### Records
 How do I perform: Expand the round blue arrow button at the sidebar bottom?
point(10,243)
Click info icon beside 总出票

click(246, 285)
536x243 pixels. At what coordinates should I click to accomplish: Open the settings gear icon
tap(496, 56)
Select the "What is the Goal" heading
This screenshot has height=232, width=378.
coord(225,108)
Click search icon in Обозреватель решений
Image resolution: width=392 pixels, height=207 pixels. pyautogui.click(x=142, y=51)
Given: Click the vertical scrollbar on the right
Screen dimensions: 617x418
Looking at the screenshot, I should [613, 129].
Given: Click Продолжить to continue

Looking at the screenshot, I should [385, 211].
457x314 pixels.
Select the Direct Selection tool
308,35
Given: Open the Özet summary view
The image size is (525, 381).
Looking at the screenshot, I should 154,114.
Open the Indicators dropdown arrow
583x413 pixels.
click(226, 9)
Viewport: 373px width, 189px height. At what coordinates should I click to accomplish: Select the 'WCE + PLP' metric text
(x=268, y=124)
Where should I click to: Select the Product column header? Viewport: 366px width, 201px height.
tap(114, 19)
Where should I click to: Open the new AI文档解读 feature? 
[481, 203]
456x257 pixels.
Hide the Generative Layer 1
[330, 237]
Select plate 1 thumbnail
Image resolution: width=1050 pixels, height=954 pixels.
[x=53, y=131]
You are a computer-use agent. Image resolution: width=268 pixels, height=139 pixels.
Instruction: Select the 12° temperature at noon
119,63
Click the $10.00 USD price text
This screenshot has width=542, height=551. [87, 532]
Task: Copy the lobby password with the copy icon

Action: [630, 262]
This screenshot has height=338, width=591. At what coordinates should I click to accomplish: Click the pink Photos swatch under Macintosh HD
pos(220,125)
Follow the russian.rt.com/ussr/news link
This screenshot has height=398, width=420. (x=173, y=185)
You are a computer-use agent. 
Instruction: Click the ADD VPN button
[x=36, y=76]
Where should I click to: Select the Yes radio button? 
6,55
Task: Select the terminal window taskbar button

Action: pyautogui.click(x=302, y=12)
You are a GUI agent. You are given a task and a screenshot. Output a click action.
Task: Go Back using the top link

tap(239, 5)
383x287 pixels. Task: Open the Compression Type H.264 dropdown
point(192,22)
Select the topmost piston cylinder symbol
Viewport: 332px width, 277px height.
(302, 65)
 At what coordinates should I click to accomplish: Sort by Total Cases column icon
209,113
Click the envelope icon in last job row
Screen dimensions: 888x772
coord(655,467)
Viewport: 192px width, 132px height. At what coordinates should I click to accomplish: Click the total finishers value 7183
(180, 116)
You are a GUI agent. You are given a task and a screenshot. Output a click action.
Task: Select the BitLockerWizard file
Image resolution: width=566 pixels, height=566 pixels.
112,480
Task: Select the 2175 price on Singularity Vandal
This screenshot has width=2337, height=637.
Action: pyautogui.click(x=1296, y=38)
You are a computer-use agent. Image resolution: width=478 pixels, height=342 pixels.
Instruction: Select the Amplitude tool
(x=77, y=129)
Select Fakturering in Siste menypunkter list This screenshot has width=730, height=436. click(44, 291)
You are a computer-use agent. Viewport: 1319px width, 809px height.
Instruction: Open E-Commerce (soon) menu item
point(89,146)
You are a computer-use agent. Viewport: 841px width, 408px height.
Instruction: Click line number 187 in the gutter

### Try it
Your answer should be an exact transcription of the data above.

### Answer below
 How do I perform: Expand the round blue arrow button at the sidebar bottom?
point(10,243)
Click info icon beside 总出票

click(246, 285)
536x243 pixels. At what coordinates should I click to accomplish: Open the settings gear icon
tap(496, 56)
Select the "What is the Goal" heading
This screenshot has height=232, width=378.
coord(225,108)
Click search icon in Обозреватель решений
Image resolution: width=392 pixels, height=207 pixels. pyautogui.click(x=142, y=51)
Given: Click the vertical scrollbar on the right
Screen dimensions: 617x418
Looking at the screenshot, I should [613, 129].
Given: Click Продолжить to continue

Looking at the screenshot, I should [385, 211].
457x314 pixels.
Select the Direct Selection tool
308,35
Given: Open the Özet summary view
The image size is (525, 381).
Looking at the screenshot, I should 154,114.
Open the Indicators dropdown arrow
583x413 pixels.
click(226, 9)
Viewport: 373px width, 189px height. At what coordinates should I click to accomplish: Select the 'WCE + PLP' metric text
(x=268, y=124)
Where should I click to: Select the Product column header? Viewport: 366px width, 201px height.
tap(114, 19)
Where should I click to: Open the new AI文档解读 feature? 
[481, 203]
456x257 pixels.
Hide the Generative Layer 1
[330, 237]
Select plate 1 thumbnail
Image resolution: width=1050 pixels, height=954 pixels.
[x=53, y=131]
You are a computer-use agent. Image resolution: width=268 pixels, height=139 pixels.
Instruction: Select the 12° temperature at noon
119,63
Click the $10.00 USD price text
This screenshot has width=542, height=551. [87, 532]
Task: Copy the lobby password with the copy icon

Action: [630, 262]
This screenshot has height=338, width=591. At what coordinates should I click to accomplish: Click the pink Photos swatch under Macintosh HD
pos(220,125)
Follow the russian.rt.com/ussr/news link
This screenshot has height=398, width=420. (x=173, y=185)
You are a computer-use agent. 
Instruction: Click the ADD VPN button
[x=36, y=76]
Where should I click to: Select the Yes radio button? 
6,55
Task: Select the terminal window taskbar button

Action: pyautogui.click(x=302, y=12)
You are a GUI agent. You are given a task and a screenshot. Output a click action.
Task: Go Back using the top link

tap(239, 5)
383x287 pixels. Task: Open the Compression Type H.264 dropdown
point(192,22)
Select the topmost piston cylinder symbol
Viewport: 332px width, 277px height.
(302, 65)
 At what coordinates should I click to accomplish: Sort by Total Cases column icon
209,113
Click the envelope icon in last job row
Screen dimensions: 888x772
coord(655,467)
Viewport: 192px width, 132px height. At what coordinates should I click to accomplish: Click the total finishers value 7183
(180, 116)
You are a GUI agent. You are given a task and a screenshot. Output a click action.
Task: Select the BitLockerWizard file
Image resolution: width=566 pixels, height=566 pixels.
112,480
Task: Select the 2175 price on Singularity Vandal
This screenshot has width=2337, height=637.
Action: pyautogui.click(x=1296, y=38)
You are a computer-use agent. Image resolution: width=478 pixels, height=342 pixels.
Instruction: Select the Amplitude tool
(x=77, y=129)
Select Fakturering in Siste menypunkter list This screenshot has width=730, height=436. click(44, 291)
You are a computer-use agent. Viewport: 1319px width, 809px height.
Instruction: Open E-Commerce (soon) menu item
point(89,146)
You are a computer-use agent. Viewport: 841px width, 408px height.
Instruction: Click line number 187 in the gutter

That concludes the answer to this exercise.